Without changing anything, reproduce every record below.

▼

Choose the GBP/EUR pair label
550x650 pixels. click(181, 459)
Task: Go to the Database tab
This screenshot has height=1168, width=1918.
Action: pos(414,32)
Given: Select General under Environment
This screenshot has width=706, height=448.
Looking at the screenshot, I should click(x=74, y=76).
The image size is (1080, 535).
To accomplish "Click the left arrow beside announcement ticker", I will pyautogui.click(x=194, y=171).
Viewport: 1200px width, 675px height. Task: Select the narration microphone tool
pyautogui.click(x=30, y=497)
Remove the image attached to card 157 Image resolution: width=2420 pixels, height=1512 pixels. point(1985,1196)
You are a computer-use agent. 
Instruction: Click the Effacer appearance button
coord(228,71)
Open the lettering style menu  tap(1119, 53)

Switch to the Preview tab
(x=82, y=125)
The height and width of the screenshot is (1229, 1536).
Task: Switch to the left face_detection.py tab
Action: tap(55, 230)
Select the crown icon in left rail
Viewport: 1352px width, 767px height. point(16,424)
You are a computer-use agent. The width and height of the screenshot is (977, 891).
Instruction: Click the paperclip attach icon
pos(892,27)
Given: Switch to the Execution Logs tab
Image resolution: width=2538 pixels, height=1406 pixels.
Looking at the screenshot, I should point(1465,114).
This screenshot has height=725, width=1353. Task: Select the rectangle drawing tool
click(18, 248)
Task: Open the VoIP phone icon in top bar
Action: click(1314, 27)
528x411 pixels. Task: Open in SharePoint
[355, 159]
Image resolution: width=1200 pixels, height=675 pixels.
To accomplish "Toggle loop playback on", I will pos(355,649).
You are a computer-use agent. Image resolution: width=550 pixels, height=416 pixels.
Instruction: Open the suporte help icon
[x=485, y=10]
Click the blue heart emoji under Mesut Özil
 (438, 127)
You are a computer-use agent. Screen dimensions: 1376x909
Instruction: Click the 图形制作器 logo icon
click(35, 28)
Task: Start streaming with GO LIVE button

▲

▶ [Completed task]
Choose the GBP/EUR pair label
550x650 pixels. click(181, 459)
Task: Go to the Database tab
This screenshot has height=1168, width=1918.
Action: pos(414,32)
Given: Select General under Environment
This screenshot has width=706, height=448.
Looking at the screenshot, I should click(x=74, y=76).
The image size is (1080, 535).
To accomplish "Click the left arrow beside announcement ticker", I will pyautogui.click(x=194, y=171).
Viewport: 1200px width, 675px height. Task: Select the narration microphone tool
pyautogui.click(x=30, y=497)
Remove the image attached to card 157 Image resolution: width=2420 pixels, height=1512 pixels. point(1985,1196)
You are a computer-use agent. 
Instruction: Click the Effacer appearance button
coord(228,71)
Open the lettering style menu  tap(1119, 53)

Switch to the Preview tab
(x=82, y=125)
The height and width of the screenshot is (1229, 1536).
Task: Switch to the left face_detection.py tab
Action: tap(55, 230)
Select the crown icon in left rail
Viewport: 1352px width, 767px height. point(16,424)
You are a computer-use agent. The width and height of the screenshot is (977, 891).
Instruction: Click the paperclip attach icon
pos(892,27)
Given: Switch to the Execution Logs tab
Image resolution: width=2538 pixels, height=1406 pixels.
Looking at the screenshot, I should point(1465,114).
This screenshot has height=725, width=1353. Task: Select the rectangle drawing tool
click(18, 248)
Task: Open the VoIP phone icon in top bar
Action: click(1314, 27)
528x411 pixels. Task: Open in SharePoint
[355, 159]
Image resolution: width=1200 pixels, height=675 pixels.
To accomplish "Toggle loop playback on", I will pos(355,649).
You are a computer-use agent. Image resolution: width=550 pixels, height=416 pixels.
Instruction: Open the suporte help icon
[x=485, y=10]
Click the blue heart emoji under Mesut Özil
 (438, 127)
You are a computer-use agent. Screen dimensions: 1376x909
Instruction: Click the 图形制作器 logo icon
click(35, 28)
Task: Start streaming with GO LIVE button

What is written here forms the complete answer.